:: Records shown
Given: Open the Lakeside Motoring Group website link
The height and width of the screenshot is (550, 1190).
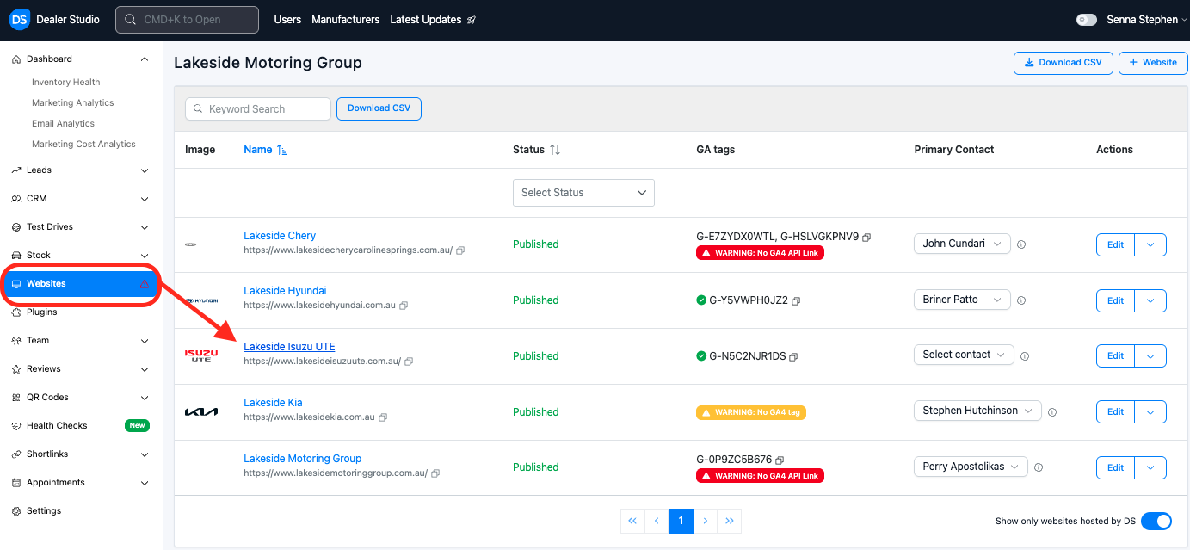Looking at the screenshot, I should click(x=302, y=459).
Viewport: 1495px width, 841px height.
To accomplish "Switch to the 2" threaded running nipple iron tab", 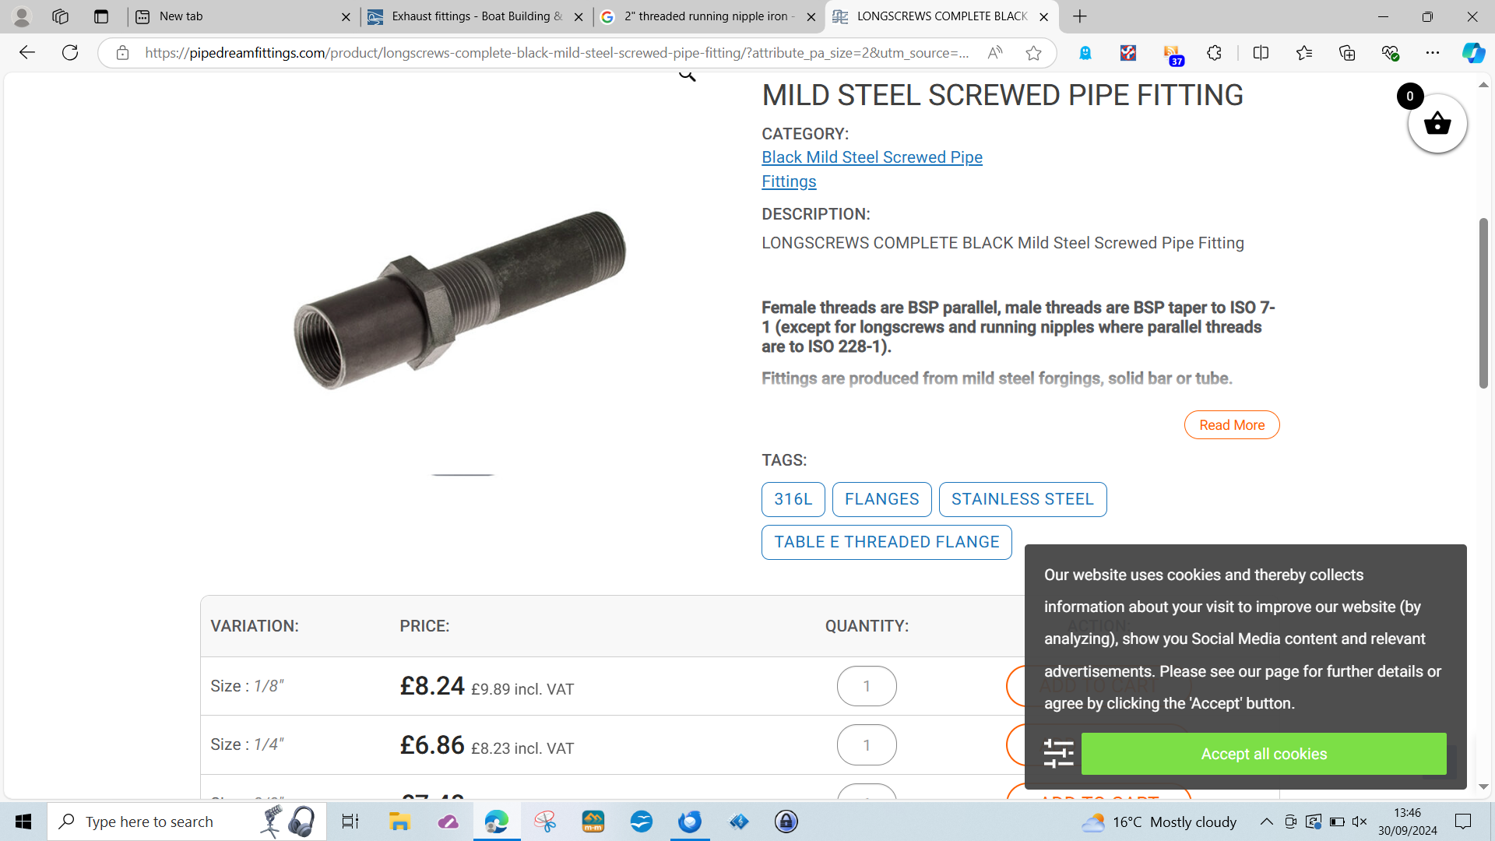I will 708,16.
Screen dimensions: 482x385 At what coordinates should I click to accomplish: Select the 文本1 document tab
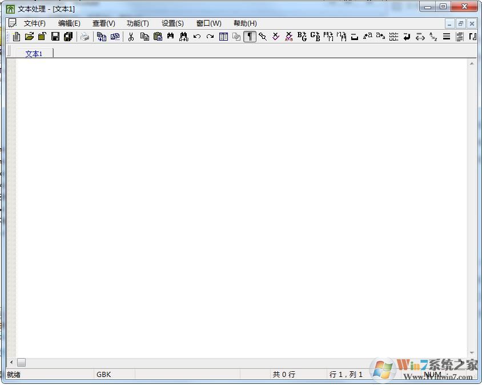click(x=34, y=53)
::::
:: Records shown
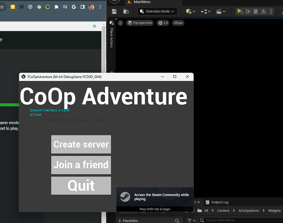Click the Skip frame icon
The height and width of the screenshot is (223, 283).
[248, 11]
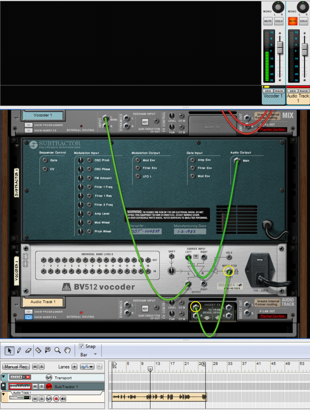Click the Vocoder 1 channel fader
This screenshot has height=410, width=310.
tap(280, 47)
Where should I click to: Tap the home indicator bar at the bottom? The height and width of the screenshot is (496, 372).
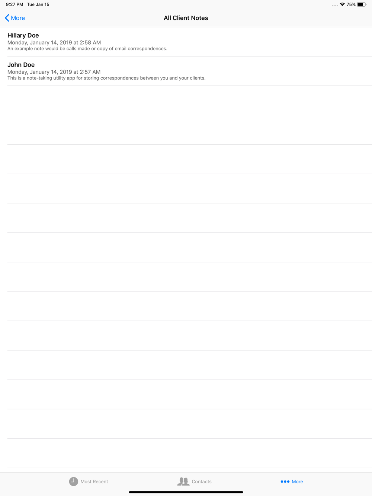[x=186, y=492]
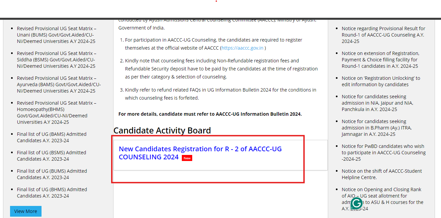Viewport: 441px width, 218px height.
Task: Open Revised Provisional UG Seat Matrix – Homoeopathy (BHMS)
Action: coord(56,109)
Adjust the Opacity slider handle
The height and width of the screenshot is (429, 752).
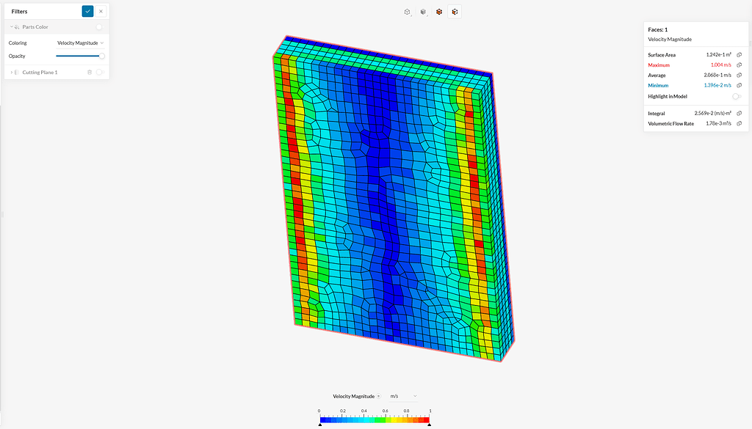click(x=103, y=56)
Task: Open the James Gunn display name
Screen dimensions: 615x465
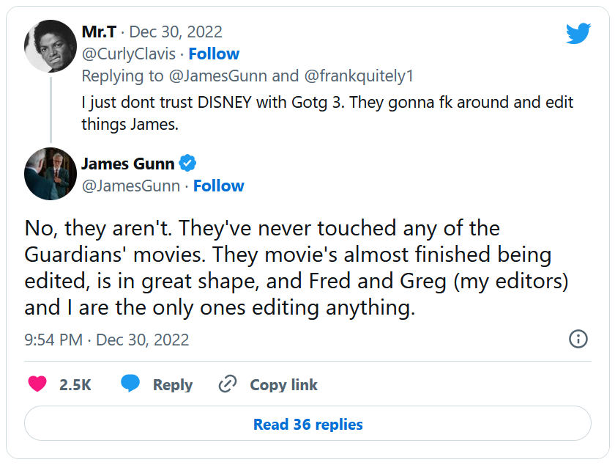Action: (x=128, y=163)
::::
:: Records shown
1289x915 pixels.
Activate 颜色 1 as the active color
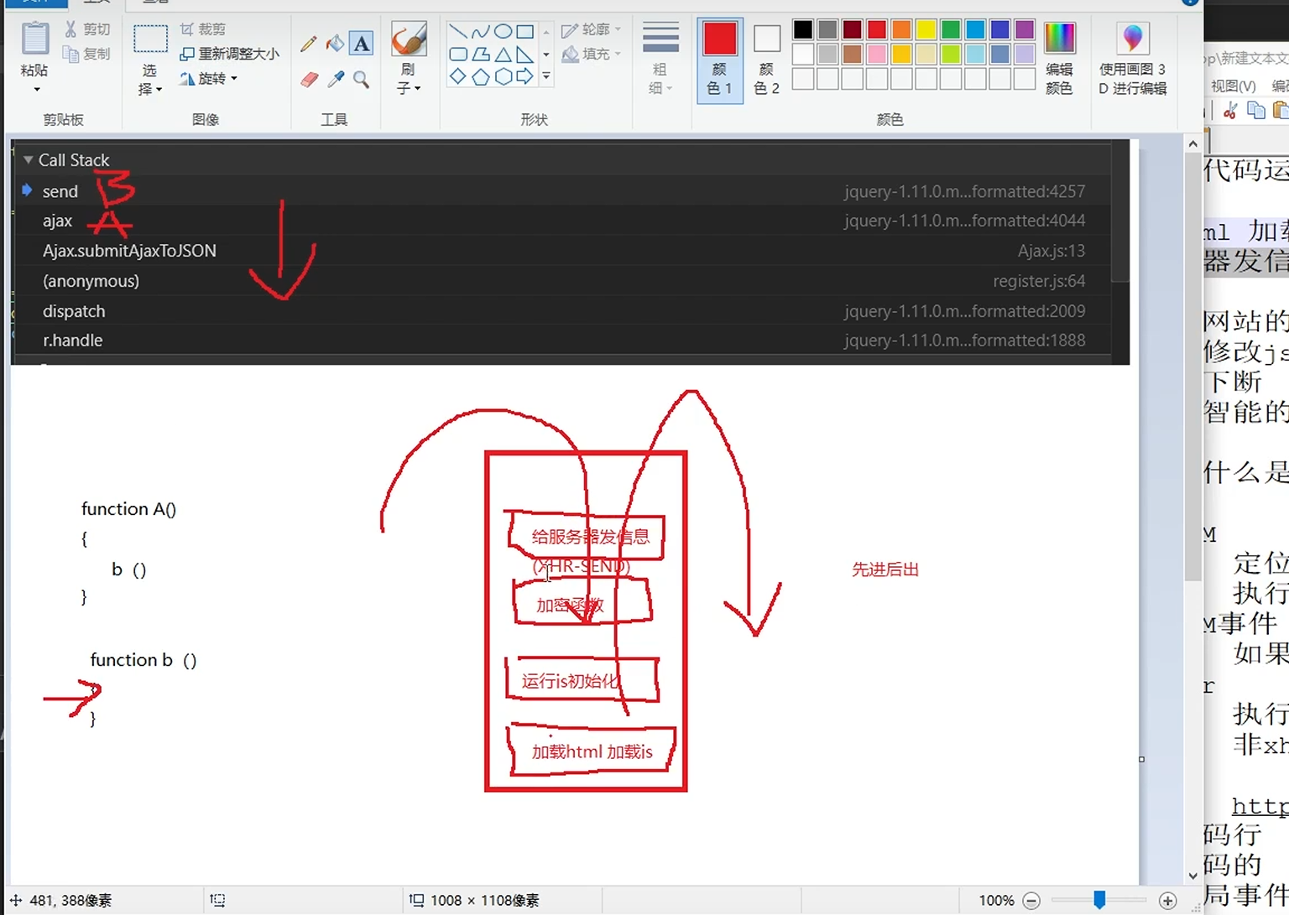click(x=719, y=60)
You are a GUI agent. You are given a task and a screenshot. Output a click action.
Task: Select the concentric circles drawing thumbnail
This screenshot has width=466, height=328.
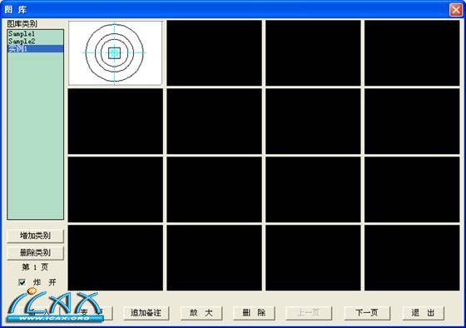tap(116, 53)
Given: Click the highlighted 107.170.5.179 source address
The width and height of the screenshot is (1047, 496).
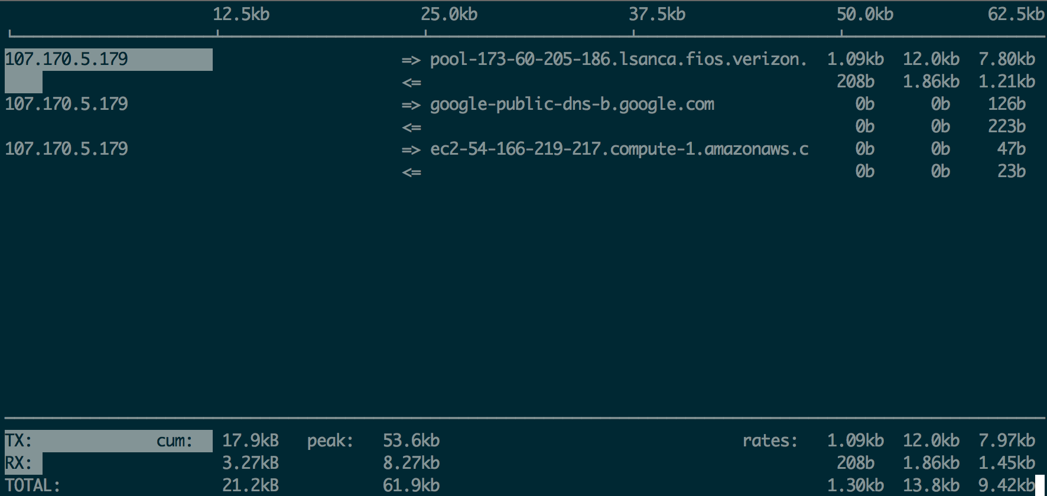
::::
» Task brief
Put the records from the line with "Screen dimensions: 482x385" up to and including the line with "click(x=34, y=53)" into a numbered list, skipping blank lines and leaving out the pictures.

» Full solution
1. Screen dimensions: 482x385 At what coordinates should I click to accomplish: Select the 文本1 document tab
2. click(x=34, y=53)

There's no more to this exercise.